The bottom line for our research is that, while you can certainly imagine a future in which all of these technologies intersect in a new, comprehensive way that deserves the name of "metaverse" — V.R. and A.R. hardware being used to access MMO platforms in which you can "own" property and objects — that has not happened yet, and may never happen, and even if it does happen the real appeal of it for normal people is hard to assess, and even if it somehow becomes world-transformingly popular, you will have plenty of time to figure it out later. For now, they are just things that you already knew existed, being called "the metaverse" by people who are seeking to make their companies or products seem more futuristic and cooler. Therefore: Don't worry about it.
What are the risks of not worrying about "the metaverse"?
Certain risks inhere in not learning, caring, thinking, or worrying about about "the metaverse":
Your boss may ask you "what is our metaverse strategy?" Bosses and managers are highly susceptible to buzzwords. Failing to know or care about "the metaverse" may lead to you embarrassing yourself in front of your boss, or, worse, finding yourself obligated to come up with a "metaverse strategy."
You may fail to get jokes about "the metaverse." Jokes made on Twitter, late-night talk shows, or in conversation may sail directly over your head.
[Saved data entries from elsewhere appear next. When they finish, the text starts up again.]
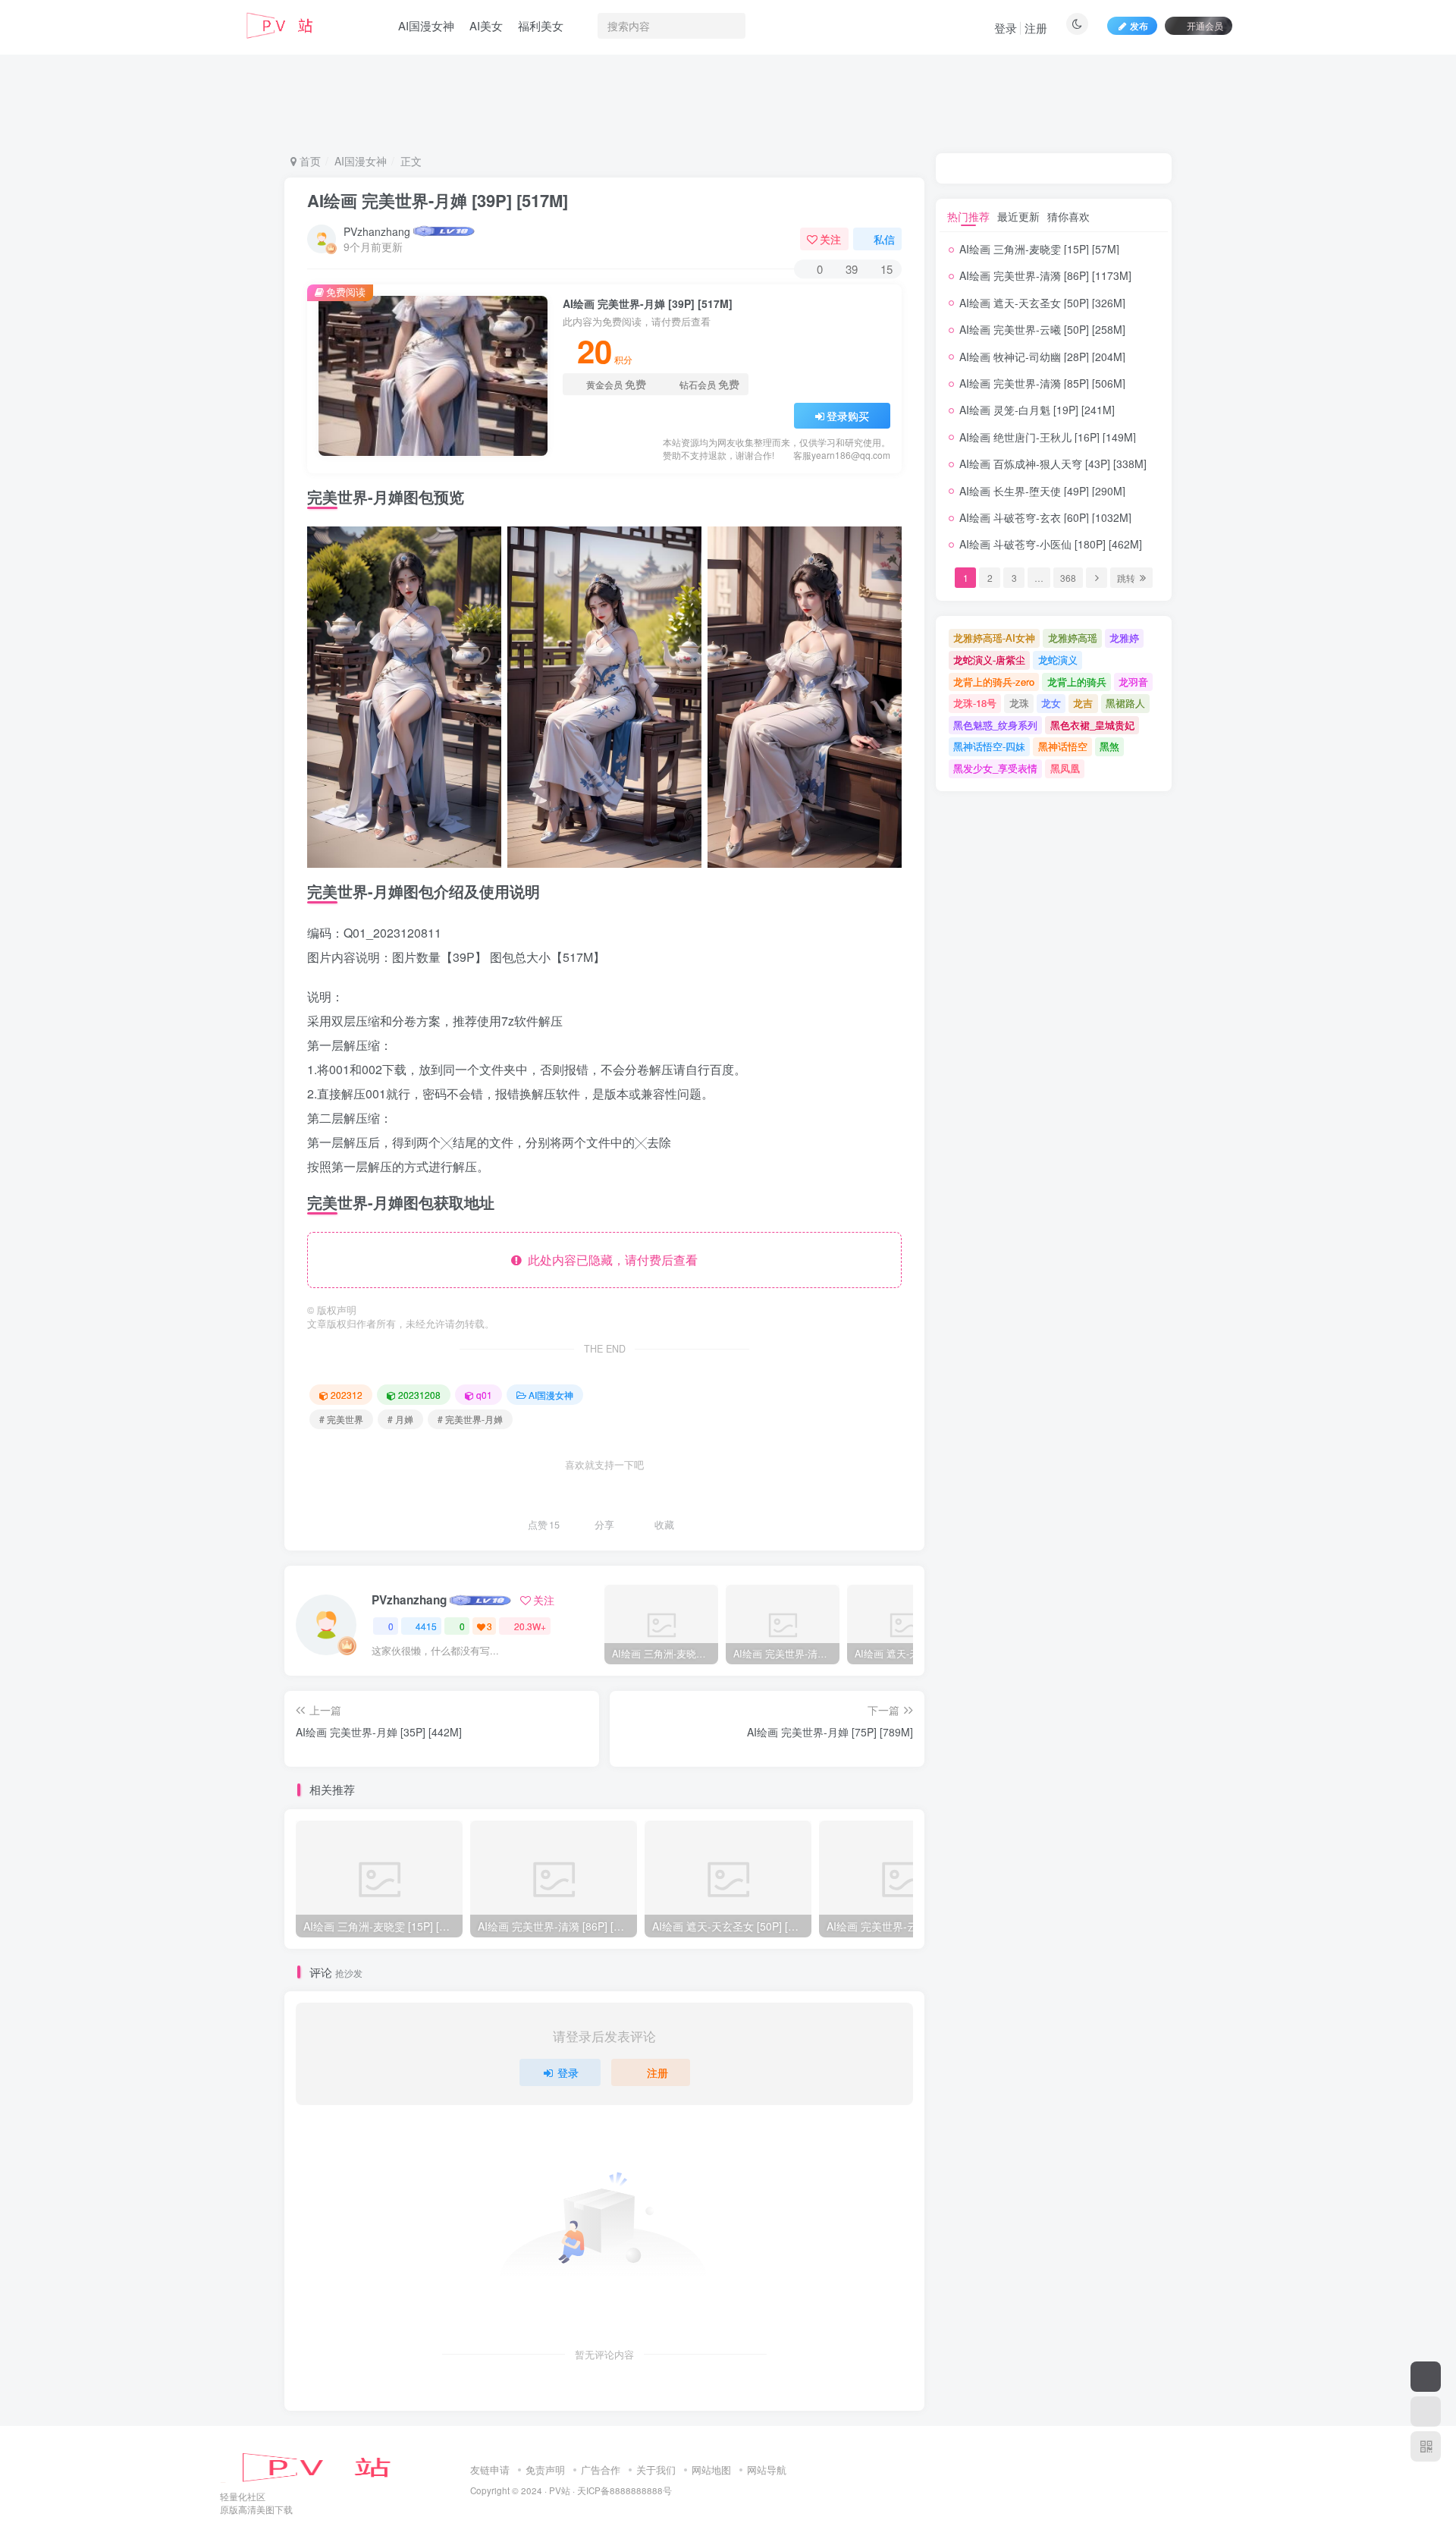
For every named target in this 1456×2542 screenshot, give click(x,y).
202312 (346, 1394)
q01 (484, 1394)
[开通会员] (1425, 2376)
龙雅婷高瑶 (1072, 637)
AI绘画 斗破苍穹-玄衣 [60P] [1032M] (1045, 517)
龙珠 (1019, 703)
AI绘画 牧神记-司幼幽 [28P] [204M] (1042, 356)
Mark Zuckerberg may actually build a "metaverse" that becomes a layer of reality in which you have no choice but to participate. While "the metaverse" as Facebook portrays it seems like a hard sell, Zuckerberg's company has a staggering amount of money and extensive development resources, which may provide him with the ability to will "the metaverse" into existence despite widespread apathy. (Remember: Nobody asked for the internet. The military-industrial complex just went ahead and built it.) There is a chance that you may wake up one day in the future, jack in to your Oculus so you can make the 9 a.m. sales projection meeting, and wish you'd spent more time reading about "the metaverse" so that you could have bought property in it early and lived off of passive metaverse income.
Please read these risks carefully. Read Max can make no guarantees regarding "the metaverse."
Thank you for this useful and timely guide! When my boss asks me for my “metaverse” strategy, I’ll be ready.
Brilliant! I really don't know why this whole "metaverse" discourse seems to have started so suddenly . . . it's like all the "Snow Crash" fans suddenly got jobs as creative consultants at tech firms.